🤖 AI Summary
This study systematically evaluates the statistical accuracy impacts of two privacy-preserving mechanisms—data swapping (used in U.S. Censuses 1990–2010) and differential privacy (implemented via the 2020 TopDown framework). Methodologically, we reverse-engineer official documentation, court records, and practitioner interviews to open-source the first parameterized implementation of the historical swapping algorithm, enabling controlled comparative experiments with the 2020 TopDown system. Results show that both methods induce comparable overall error magnitudes; however, swapping introduces asymmetric, structured bias—violating the implicit assumption of random noise—and produces identifiable, modelable distortions in core statistics (e.g., population counts, housing units). This work uncovers a previously overlooked systemic bias in legacy swapping, establishes a novel, interpretable modeling paradigm for disclosure-avoidance effects, and provides a reproducible foundation for bias correction, methodological comparison, and evidence-based policy evaluation.
📝 Abstract
To meet its dual burdens of providing useful statistics and ensuring privacy of individual respondents, the US Census Bureau has for decades introduced some form of"noise"into published statistics, initially through a method known as"swapping"(1990--2010), and then, for the first time in 2020, via an algorithm ensuring a form of differential privacy. While the TopDown algorithm used in 2020 has been made public, no implementation of swapping has been released, in part to preserve the confidentiality of respondent data. The Bureau has not published (even a synthetic)"original"dataset and its swapped version, and it has kept secret many details of the swapping methodology deployed. It is therefore difficult to evaluate the effects of swapping, and to compare swapping to other privacy technologies.

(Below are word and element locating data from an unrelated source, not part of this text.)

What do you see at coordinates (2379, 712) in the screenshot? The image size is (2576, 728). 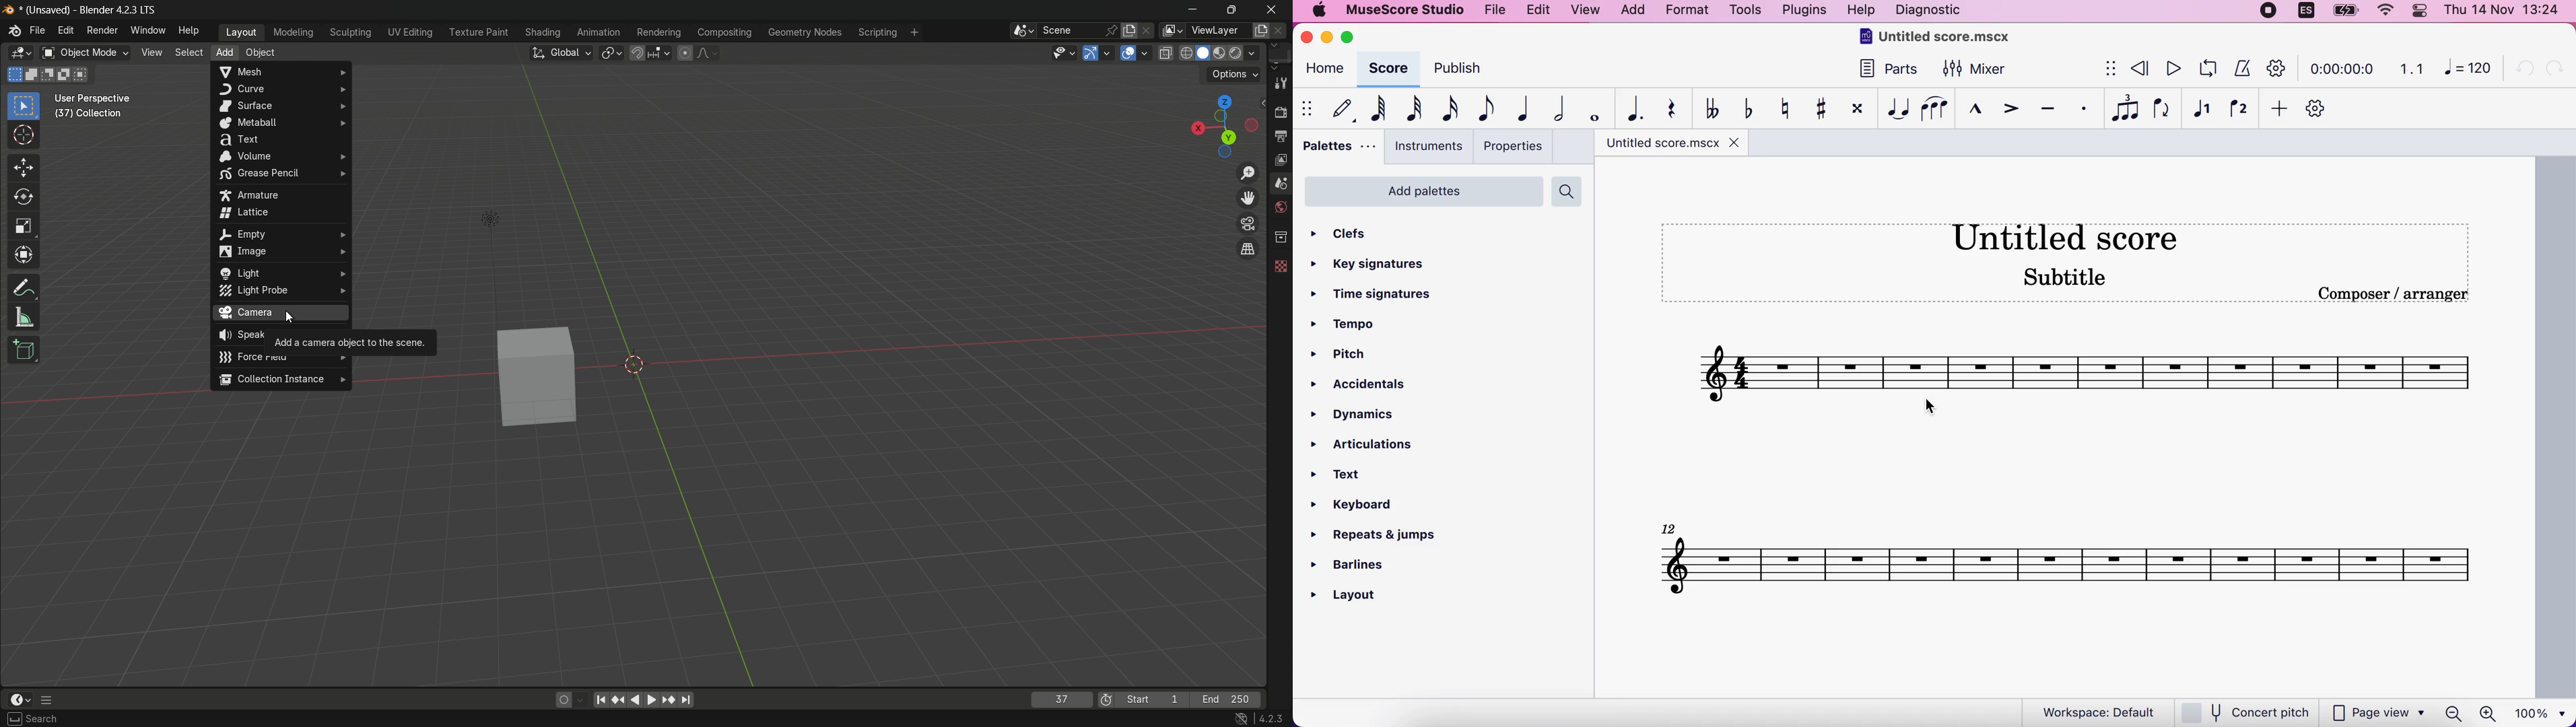 I see `page view` at bounding box center [2379, 712].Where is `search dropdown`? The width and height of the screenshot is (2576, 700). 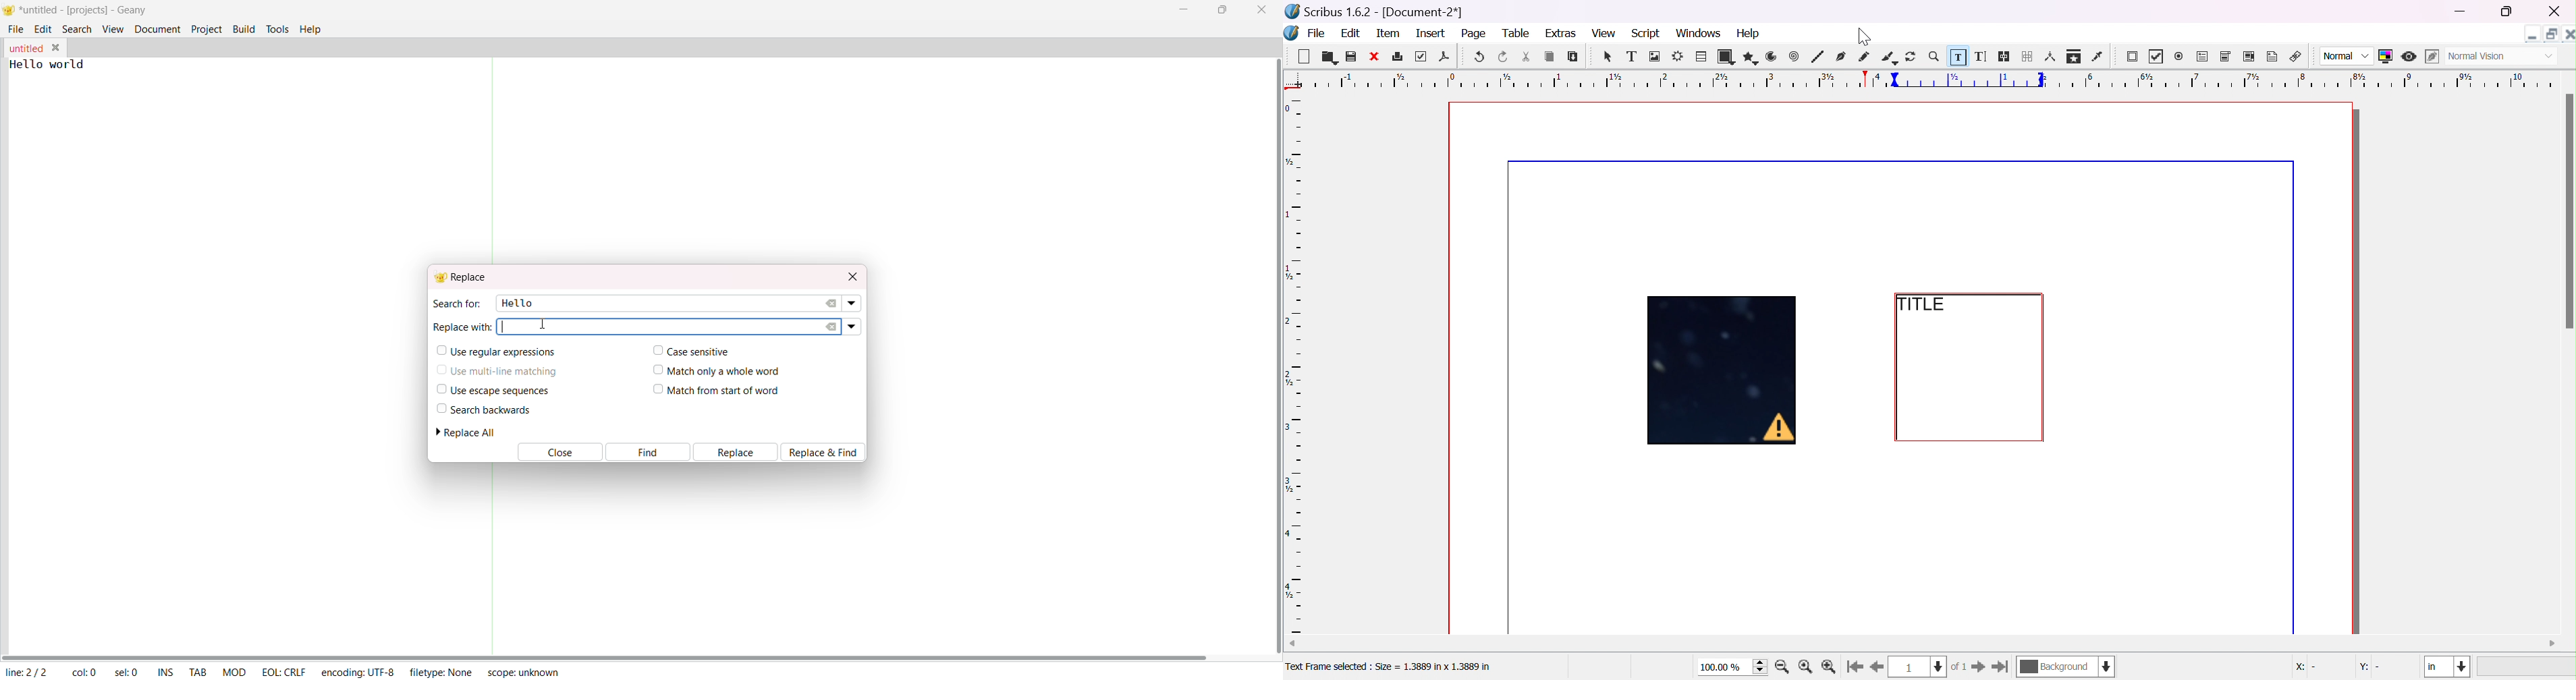 search dropdown is located at coordinates (853, 304).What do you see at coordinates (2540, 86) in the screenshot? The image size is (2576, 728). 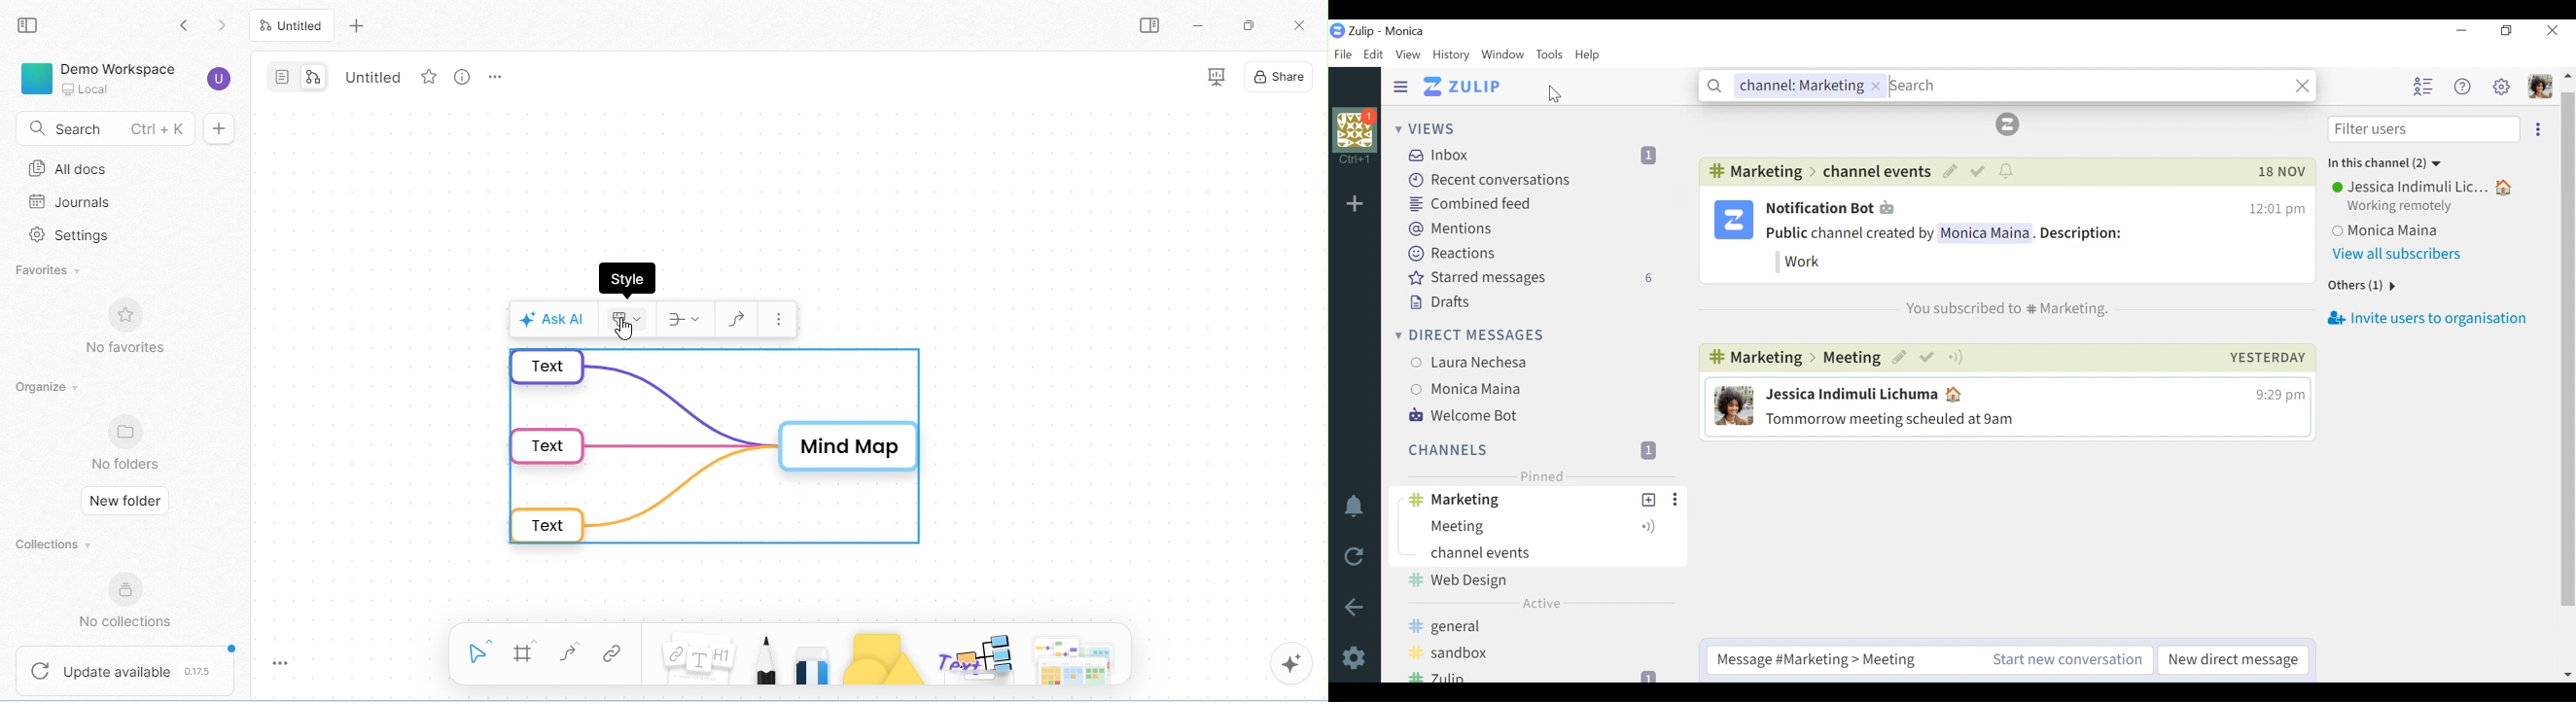 I see `Personal menu` at bounding box center [2540, 86].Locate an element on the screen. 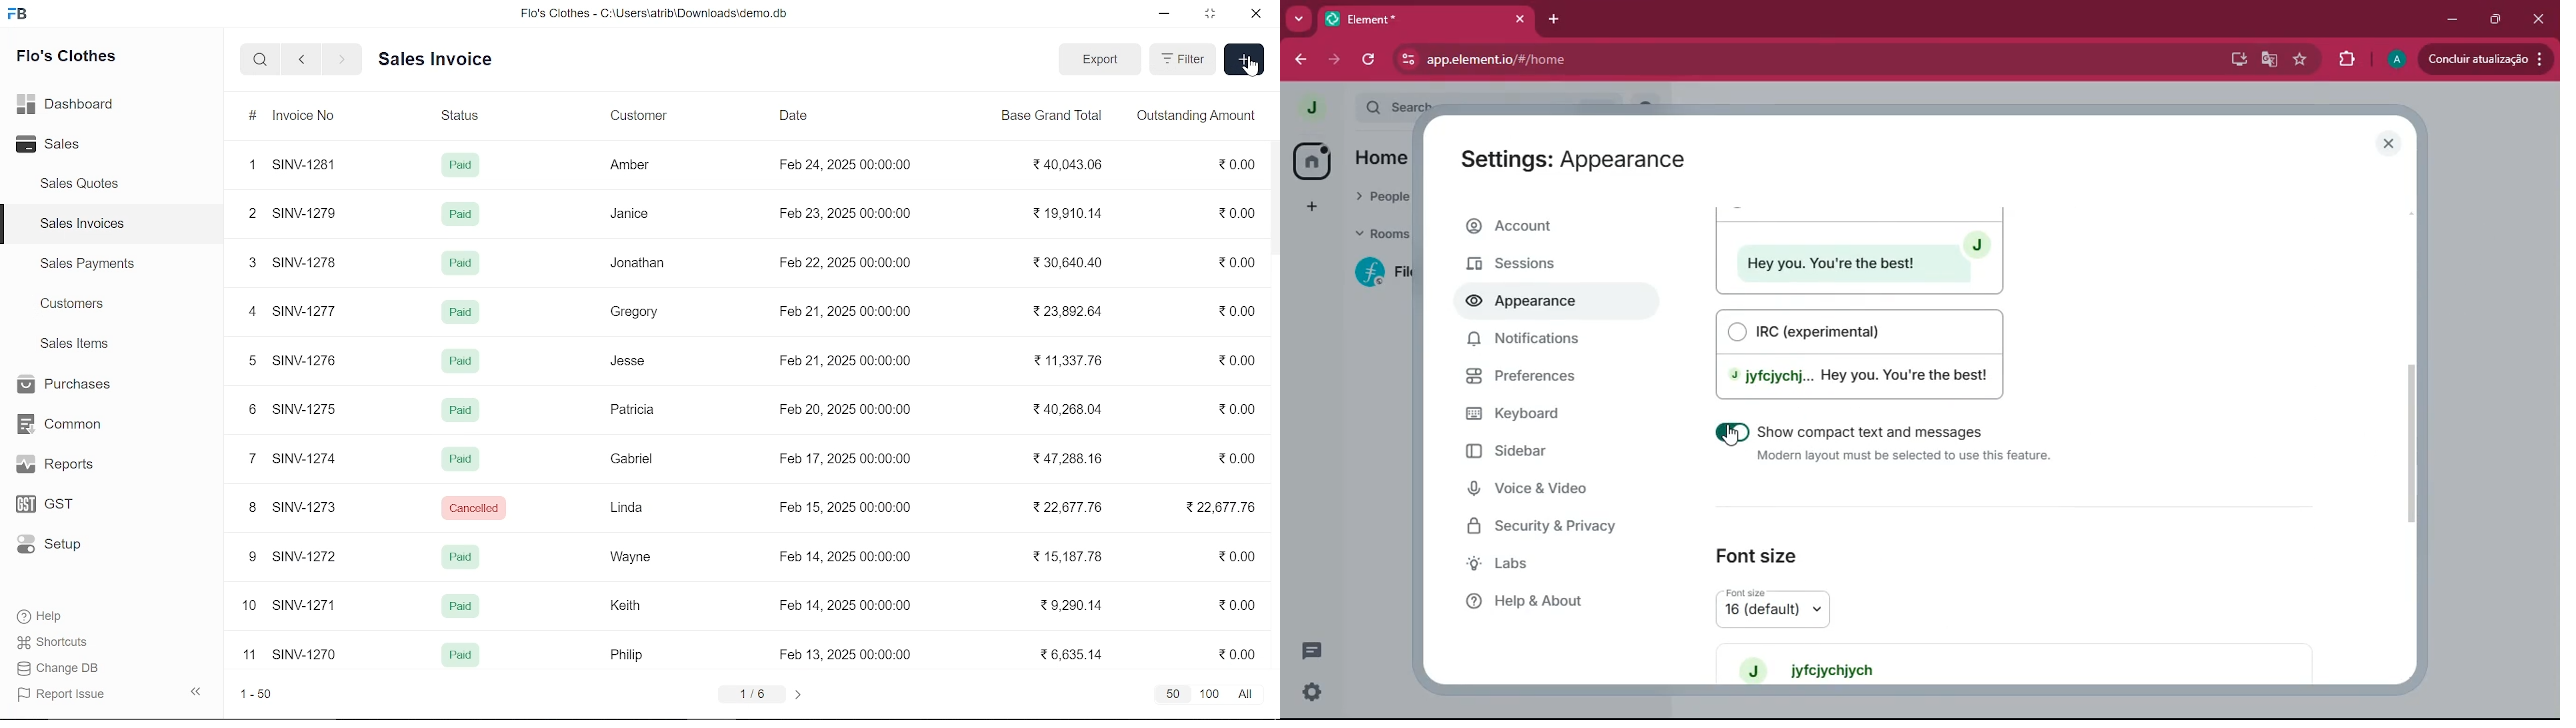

To address these difficulties we describe and implement a parameterized swapping algorithm based on Census publications and court documents, and informal interviews with Census employees. With this implementation, we characterize the impacts of swapping on a range of statistical quantities of interest. We provide intuition for the types of shifts induced by swapping and compare against techniques that use differential privacy. We find that even when swapping and differential privacy introduce errors of a similar magnitude, the direction in which statistics are biased need not be the same across the two techniques. More broadly, our implementation provides researchers with the tools to analyze and potentially correct for the impacts of disclosure avoidance systems on the quantities they study.